Graphic Abortion Images Coming to the Super Bowl: Touchdown for the Unborn, or Pro-Life Fumble?
Pro-aborts are in an uproar over pro-life activist Randall Terry’s latest stunt: by running for president in the Democratic primary, he’s been able to sidestep FCC rules against running political ads too close to a primary election, and is slated to run an ad featuring graphic images of aborted fetuses during the Super Bowl.
Mother Jones’ Kate Sheppard sarcastically calls the dead babies “the awkward guest at your Super Bowl party,” noting that “at least this means Miller’s ‘Man Up’ ads won’t be the most offensive thing on your TV.” Jezebel’s Erin Gloria Ryan decries “Terry’s crusade to ruin hot wings and bean dip permanently for everyone.” The Democratic Underground crowd is incensed.
The use of abortion images is another point of contention among some pro-life activists. On the one hand, imagery is a powerful tool for conveying hard truths in a way that resonates deeper, on a more instinctual level than mere words. The very sight of tiny, bloody corpses instantly undermines pro-abortion lies about “blobs of tissue” and cold, detached terminology like “zygote” and “blastocyst” (and despite what Sheppard and Ryan claim, there are such pictures from first-trimester abortions, too).
And it’s not as if our society has any blanket rule about graphic images—as Abort73 points out, civil rights activists used photos of teen lynching victim Emmett Till’s mutilated corpse to illustrate the evil of racism, and these days we’re certainly not shy about using gore to scare kids away from smoking or reckless driving (WARNING: links not for the squeamish). So let’s at least admit the obvious: the loudest critics to Terry’s commercial simply don’t want the truth about abortion to be shown to the nation.
On the other hand, though, there’s a time and a place for everything, and the Super Bowl’s probably not the place for dead babies. For years, I’ve helped the Pro-Life Wisconsin booth at the Fond du Lac, WI County Fair, and when the question of using this material has come up, we’ve concluded that it would do more harm than good.

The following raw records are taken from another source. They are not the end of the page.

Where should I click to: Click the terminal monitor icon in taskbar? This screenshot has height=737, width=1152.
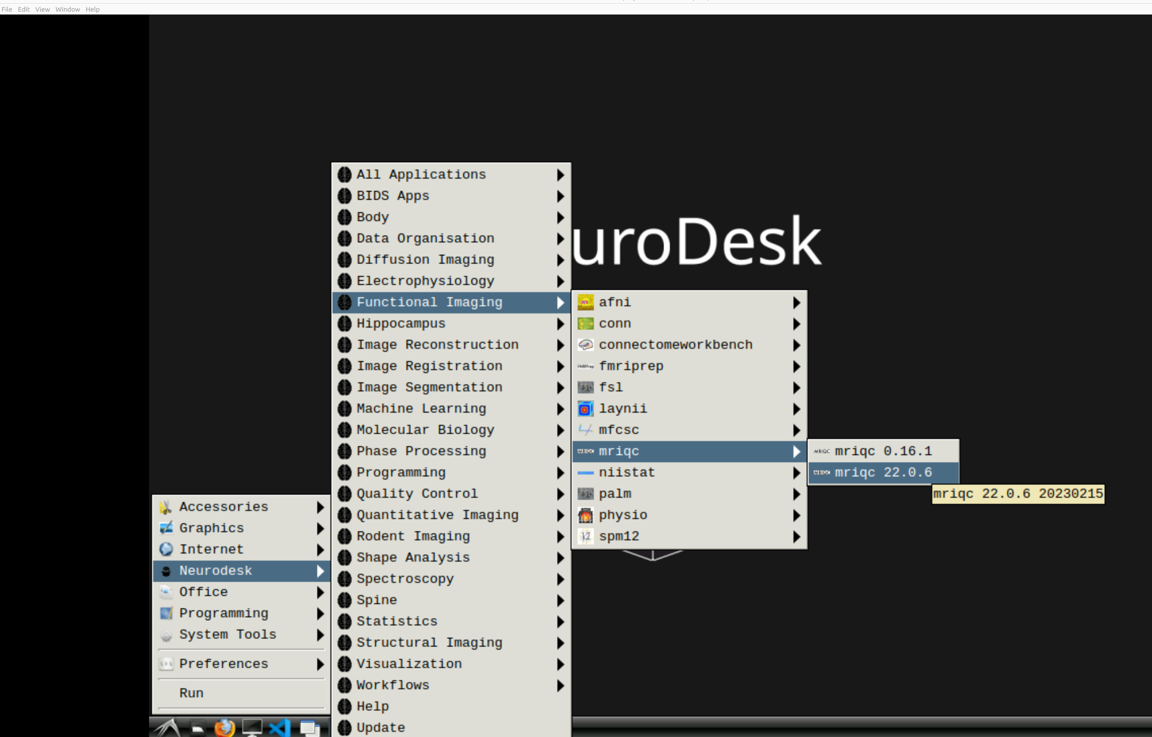pyautogui.click(x=252, y=728)
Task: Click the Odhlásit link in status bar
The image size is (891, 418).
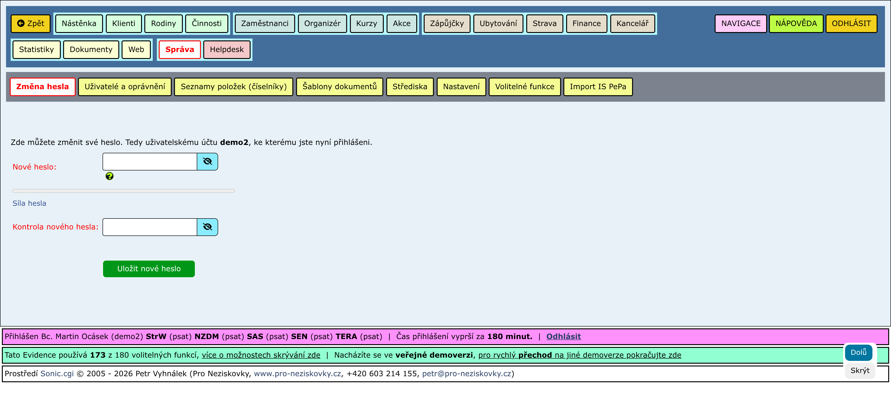Action: click(563, 336)
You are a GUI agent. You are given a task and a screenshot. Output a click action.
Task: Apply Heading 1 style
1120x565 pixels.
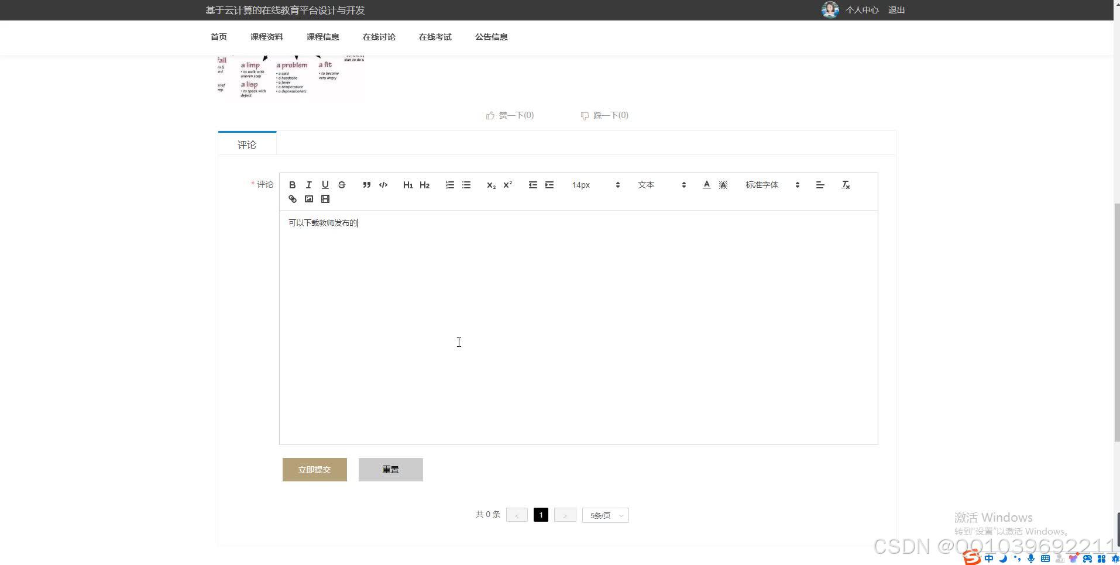(x=407, y=185)
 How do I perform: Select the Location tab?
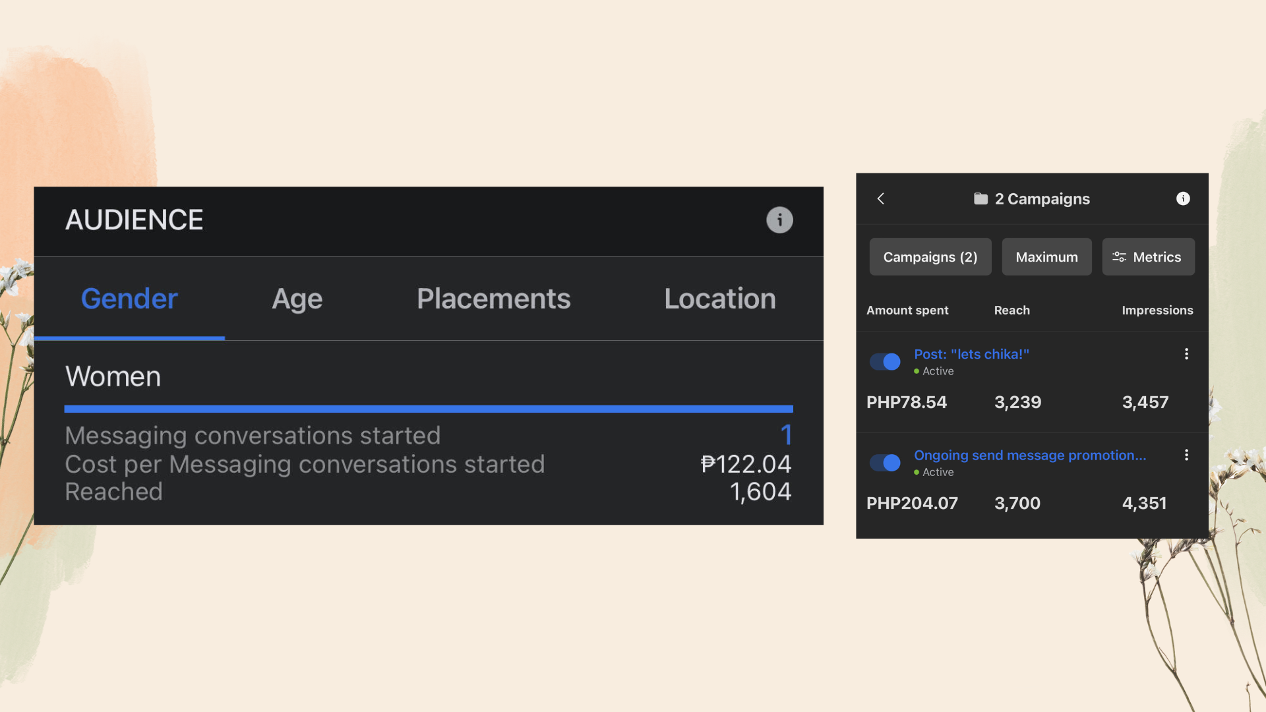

When pro-life activists go to fairs, football games, etc., they’re reaching out to people who have shown up for fun, family, community, and relaxation. They’re not out for a fight, to be sickened or depressed, or to solve the world’s problems. Particularly in venues where our message is entirely unsolicited, it fosters more goodwill to be considerate of people’s sensibilities with positive messages than it does to show brutality to their children when they’re just trying to watch football.
Regardless, it will be fascinating to see the result of Randall Terry’s experiment. Either his commercial will cement in people’s minds the stereotype of pro-lifers as out-of-touch extremists, or it will shock a new wave of souls into standing up for the unborn.